** Ausgewählter Text **
======

Alles frei programmierbar, vlt. nach IEC 61131-3, oder wie Adept Steuerungen... Die ganze Softwareimplementierung im Simatic Manager reingepackt.
Das ganze dann noch am besten in der 300er Serie...

Mir gehts halt grundsätzlich darum, ob sowas mit der vorhandenen HW möglich ist. Die nächste Frage wäre natürlich, wieviel Aufwand ist das ganze, etc.

Ich denk einfach mal ins blaue hinein, so entstehen manchmal ganz gute Ideen...


----------



## Zottel (1 Februar 2008)

Was willst du: Multitasking mit den Mitteln von Step7 AWL betreiben?

Oder ein eigenes Betriebssystem draufpacken? Ich schätze, bevor du alle nötigen Informationen hast, kannst du besser gleich neue Hardware entwerfen.

======

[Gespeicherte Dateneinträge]
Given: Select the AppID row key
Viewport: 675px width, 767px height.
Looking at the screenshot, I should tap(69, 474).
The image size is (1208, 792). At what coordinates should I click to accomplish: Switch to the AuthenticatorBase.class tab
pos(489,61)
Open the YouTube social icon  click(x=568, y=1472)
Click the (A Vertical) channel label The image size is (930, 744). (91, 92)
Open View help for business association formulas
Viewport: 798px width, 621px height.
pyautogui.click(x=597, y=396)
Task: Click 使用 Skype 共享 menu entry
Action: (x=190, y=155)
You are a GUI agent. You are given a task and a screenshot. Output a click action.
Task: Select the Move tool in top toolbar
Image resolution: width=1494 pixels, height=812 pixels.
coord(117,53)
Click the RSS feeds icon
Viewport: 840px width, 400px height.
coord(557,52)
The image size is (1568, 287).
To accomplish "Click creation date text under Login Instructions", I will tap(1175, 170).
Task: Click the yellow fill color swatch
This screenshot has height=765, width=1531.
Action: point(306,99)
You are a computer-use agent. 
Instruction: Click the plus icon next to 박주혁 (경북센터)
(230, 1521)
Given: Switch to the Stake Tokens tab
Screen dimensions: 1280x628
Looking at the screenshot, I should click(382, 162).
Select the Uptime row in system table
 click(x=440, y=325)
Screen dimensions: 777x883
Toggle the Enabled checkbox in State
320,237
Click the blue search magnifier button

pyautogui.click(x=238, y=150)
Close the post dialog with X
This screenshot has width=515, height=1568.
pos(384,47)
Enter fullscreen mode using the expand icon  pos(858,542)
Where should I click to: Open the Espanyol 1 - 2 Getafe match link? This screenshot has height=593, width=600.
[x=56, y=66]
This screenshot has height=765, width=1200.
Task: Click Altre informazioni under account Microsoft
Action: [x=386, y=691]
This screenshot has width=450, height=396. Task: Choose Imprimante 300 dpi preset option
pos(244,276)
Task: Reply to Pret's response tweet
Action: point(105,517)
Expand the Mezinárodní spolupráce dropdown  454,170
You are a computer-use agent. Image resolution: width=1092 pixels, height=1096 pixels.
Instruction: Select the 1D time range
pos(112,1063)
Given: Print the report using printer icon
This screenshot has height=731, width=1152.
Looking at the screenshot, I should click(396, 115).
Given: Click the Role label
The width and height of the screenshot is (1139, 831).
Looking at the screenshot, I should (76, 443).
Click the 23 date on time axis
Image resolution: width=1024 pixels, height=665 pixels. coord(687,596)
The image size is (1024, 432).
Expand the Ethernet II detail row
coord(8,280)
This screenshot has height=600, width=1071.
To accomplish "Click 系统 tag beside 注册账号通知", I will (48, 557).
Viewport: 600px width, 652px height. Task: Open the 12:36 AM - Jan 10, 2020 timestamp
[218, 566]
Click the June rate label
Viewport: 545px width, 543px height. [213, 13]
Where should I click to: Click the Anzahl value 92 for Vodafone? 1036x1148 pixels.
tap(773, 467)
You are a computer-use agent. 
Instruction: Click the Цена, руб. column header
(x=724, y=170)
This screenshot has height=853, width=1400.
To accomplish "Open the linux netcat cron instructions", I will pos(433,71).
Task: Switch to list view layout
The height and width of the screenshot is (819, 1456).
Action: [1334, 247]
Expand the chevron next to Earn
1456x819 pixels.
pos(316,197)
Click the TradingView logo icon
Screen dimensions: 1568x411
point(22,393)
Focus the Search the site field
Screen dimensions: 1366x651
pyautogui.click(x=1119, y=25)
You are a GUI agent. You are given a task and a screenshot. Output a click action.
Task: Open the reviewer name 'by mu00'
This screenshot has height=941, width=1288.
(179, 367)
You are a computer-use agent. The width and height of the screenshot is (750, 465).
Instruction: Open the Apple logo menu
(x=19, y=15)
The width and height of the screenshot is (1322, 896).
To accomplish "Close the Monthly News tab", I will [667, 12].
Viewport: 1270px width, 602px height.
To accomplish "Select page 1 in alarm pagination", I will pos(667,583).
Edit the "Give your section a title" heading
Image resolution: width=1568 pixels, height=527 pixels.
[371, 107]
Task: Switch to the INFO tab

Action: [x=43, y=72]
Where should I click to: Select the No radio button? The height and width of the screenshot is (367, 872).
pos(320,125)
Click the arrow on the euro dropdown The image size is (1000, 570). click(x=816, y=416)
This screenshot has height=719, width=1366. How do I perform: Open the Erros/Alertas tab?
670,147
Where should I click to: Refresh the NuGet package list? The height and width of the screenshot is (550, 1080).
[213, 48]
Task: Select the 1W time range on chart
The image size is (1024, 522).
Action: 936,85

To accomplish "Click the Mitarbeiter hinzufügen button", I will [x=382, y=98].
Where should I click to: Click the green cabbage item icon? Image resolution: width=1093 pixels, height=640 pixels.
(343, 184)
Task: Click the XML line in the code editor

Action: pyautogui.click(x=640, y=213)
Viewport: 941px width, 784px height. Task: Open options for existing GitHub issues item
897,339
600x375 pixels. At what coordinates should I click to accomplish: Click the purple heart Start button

======

** Zu bearbeitende Aufgaben **
A) Erkläre in ein bis drei Sätzen, weshalb der Verfasser laut dem ausgewählten Text „einfach mal ins blaue hinein“ denkt.
B) Führe alle Normen, Produkte, Software und Programmiersprachen auf, die der ausgewählte Text namentlich nennt.
Die Einträge stammen aus einer anderen Quelle.

** Lösungen je Aufgabe **
A) Er denkt ins Blaue hinein, weil auf diese Weise manchmal ganz gute Ideen entstehen.

B)
- IEC 61131-3
- Adept Steuerungen
- Simatic Manager
- 300er Serie
- Step7 AWL